Common misconceptions about marrying againWritten by Joe and Michelle Williams
What's inside this article
Prior to our marriage 26 years ago, Joe and I were asked by a friend, "Aren’t you going to get premarital counselling?"
"Oh, we don’t need it," I said with confidence. "We’ve both decided that our past mistakes prepared us for remarriage better than a class ever could."
We were wrong. Within months, we experienced the first of three separations. Even after becoming Christians a few years later, we continued to struggle in our marriage and separated for two years before our final reconciliation in 1990. Then after a long season of healing and through the prompting of our pastor, we started helping others whose marriages were in crisis.
Today, we are in full-time marriage ministry. More than half of the couples who contact us for help have had a divorce, and many are on their third marriages. Like us, most had misconceptions about remarriage and were ill-equipped to face the challenges.
Remarriage expectations are numerous, but here are three myths we hear most often before couples marry again:
- Our remarriage will succeed because we took premarital classes at our church. The truth is, most churches use material geared for first-time marriage. Consequently, issues such as ex-spouses, ex-in-laws, financial problems stemming from divorce, emotional baggage from a failed marriage and much more never get addressed.
- Our remarriage will make it because we lived together first and we really know each other. The truth is, the divorce rate is very high for couples who live together. One study found that the divorce rate is at least 50 per cent higher for couples who live together first. Mike McManus, founder of Marriage Savers and author of Living Together: Myths, Risks & Answers, says, "What many call a ‘trial marriage’ should be called a ‘trial divorce.’ The only question is whether they break up before the wedding or after."

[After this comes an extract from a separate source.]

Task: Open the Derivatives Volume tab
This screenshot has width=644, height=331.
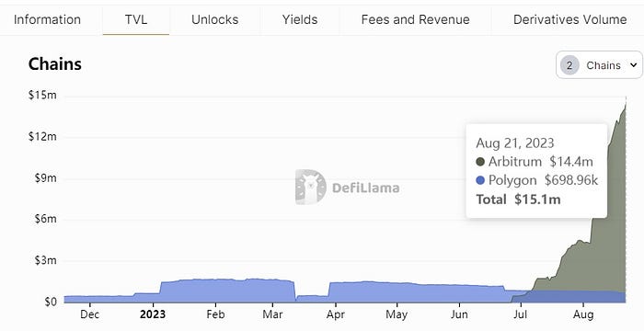Action: (x=569, y=19)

- Our remarriage will work because my new spouse is so different from my previous spouse. Most people remarry without dealing with the issues that caused their previous marriage to end. If you have never taken time to understand how you contributed to your divorce, your new spouse may be different than your ex-spouse, but you are still the same.
Happily ever after?
Because engaged couples want to believe their remarriage will succeed, they are optimistically biased toward myths that create hope. But once the honeymoon is over and challenges specific to remarriage surface, pessimism creeps in.
We’ve noticed that couples tend to believe three myths that fuel hopelessness:
- Now that we have marriage problems, we are doomed. Yes, the divorce rate is higher for couples in a remarriage, but there is plenty of help available today. Your marriage can be saved when you focus on God and get the help you need.
- Because I haven’t bonded with my stepchildren, I will always be an outsider in this family. Don’t be disheartened if things are still messy in your blended family relationships. Hang in there. In almost every stepfamily we know, including ours, the sense of family grows and strengthens over time.
- I can never serve God because of my divorce and remarriage. God uses people with repentant hearts – regardless of their pasts – to spread the good news and help others. Many churches realize that the very ones who can help couples avoid divorce or walk alongside abandoned spouses are those who understand the devastation first-hand.
The beautiful reality? Once you have an intact remarriage with God at the centre, you will be uniquely qualified to help others in their marriages, too.
Joe and Michelle Williams served on staff at Shelter Cove Community Church in Modesto, California, at the time of publication. Together, they authored the book Yes, Your Marriage Can be Saved.